Records supplied ::
※ ※ ※

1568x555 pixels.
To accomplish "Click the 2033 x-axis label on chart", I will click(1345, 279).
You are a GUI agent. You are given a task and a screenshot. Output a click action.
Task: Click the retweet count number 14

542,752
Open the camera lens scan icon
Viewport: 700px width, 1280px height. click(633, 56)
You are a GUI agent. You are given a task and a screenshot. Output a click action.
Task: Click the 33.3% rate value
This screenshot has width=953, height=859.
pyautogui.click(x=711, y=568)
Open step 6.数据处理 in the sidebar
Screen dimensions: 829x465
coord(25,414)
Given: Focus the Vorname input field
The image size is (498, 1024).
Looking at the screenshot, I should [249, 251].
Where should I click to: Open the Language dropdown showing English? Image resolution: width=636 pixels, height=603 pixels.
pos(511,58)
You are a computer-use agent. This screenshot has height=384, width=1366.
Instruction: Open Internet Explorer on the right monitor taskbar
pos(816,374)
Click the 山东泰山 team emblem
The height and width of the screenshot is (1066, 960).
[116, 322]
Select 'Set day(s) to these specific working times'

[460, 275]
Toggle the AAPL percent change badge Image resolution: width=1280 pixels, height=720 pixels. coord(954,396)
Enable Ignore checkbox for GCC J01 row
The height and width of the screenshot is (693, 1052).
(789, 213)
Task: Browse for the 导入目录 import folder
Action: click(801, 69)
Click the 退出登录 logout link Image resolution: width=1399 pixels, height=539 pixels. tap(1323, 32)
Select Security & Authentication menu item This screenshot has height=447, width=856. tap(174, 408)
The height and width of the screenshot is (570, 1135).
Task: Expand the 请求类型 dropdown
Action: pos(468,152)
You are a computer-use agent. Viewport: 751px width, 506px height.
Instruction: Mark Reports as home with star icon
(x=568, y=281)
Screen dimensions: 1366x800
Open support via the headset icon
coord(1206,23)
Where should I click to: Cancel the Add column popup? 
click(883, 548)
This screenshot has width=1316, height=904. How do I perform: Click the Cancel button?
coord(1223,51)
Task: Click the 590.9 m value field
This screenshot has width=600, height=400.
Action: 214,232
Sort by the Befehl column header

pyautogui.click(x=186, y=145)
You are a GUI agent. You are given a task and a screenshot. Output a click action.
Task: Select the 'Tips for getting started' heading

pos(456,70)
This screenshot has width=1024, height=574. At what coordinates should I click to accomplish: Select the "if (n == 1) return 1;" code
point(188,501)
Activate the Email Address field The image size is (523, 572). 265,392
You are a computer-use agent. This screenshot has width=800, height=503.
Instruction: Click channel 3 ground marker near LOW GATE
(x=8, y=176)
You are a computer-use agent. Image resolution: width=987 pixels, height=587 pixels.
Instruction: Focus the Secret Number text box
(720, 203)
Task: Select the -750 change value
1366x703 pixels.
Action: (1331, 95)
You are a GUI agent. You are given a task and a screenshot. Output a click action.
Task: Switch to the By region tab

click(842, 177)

※ ※ ※

What you should do :: Exactly the lines from the one containing "Where should I click to: Cancel" through the final line of the records above are needed, copied word for word.

Final answer ::
Where should I click to: Cancel the Add column popup? 
click(883, 548)
This screenshot has width=1316, height=904. How do I perform: Click the Cancel button?
coord(1223,51)
Task: Click the 590.9 m value field
This screenshot has width=600, height=400.
Action: 214,232
Sort by the Befehl column header

pyautogui.click(x=186, y=145)
You are a GUI agent. You are given a task and a screenshot. Output a click action.
Task: Select the 'Tips for getting started' heading

pos(456,70)
This screenshot has width=1024, height=574. At what coordinates should I click to accomplish: Select the "if (n == 1) return 1;" code
point(188,501)
Activate the Email Address field The image size is (523, 572). 265,392
You are a computer-use agent. This screenshot has width=800, height=503.
Instruction: Click channel 3 ground marker near LOW GATE
(x=8, y=176)
You are a computer-use agent. Image resolution: width=987 pixels, height=587 pixels.
Instruction: Focus the Secret Number text box
(720, 203)
Task: Select the -750 change value
1366x703 pixels.
Action: (1331, 95)
You are a GUI agent. You are given a task and a screenshot. Output a click action.
Task: Switch to the By region tab

click(842, 177)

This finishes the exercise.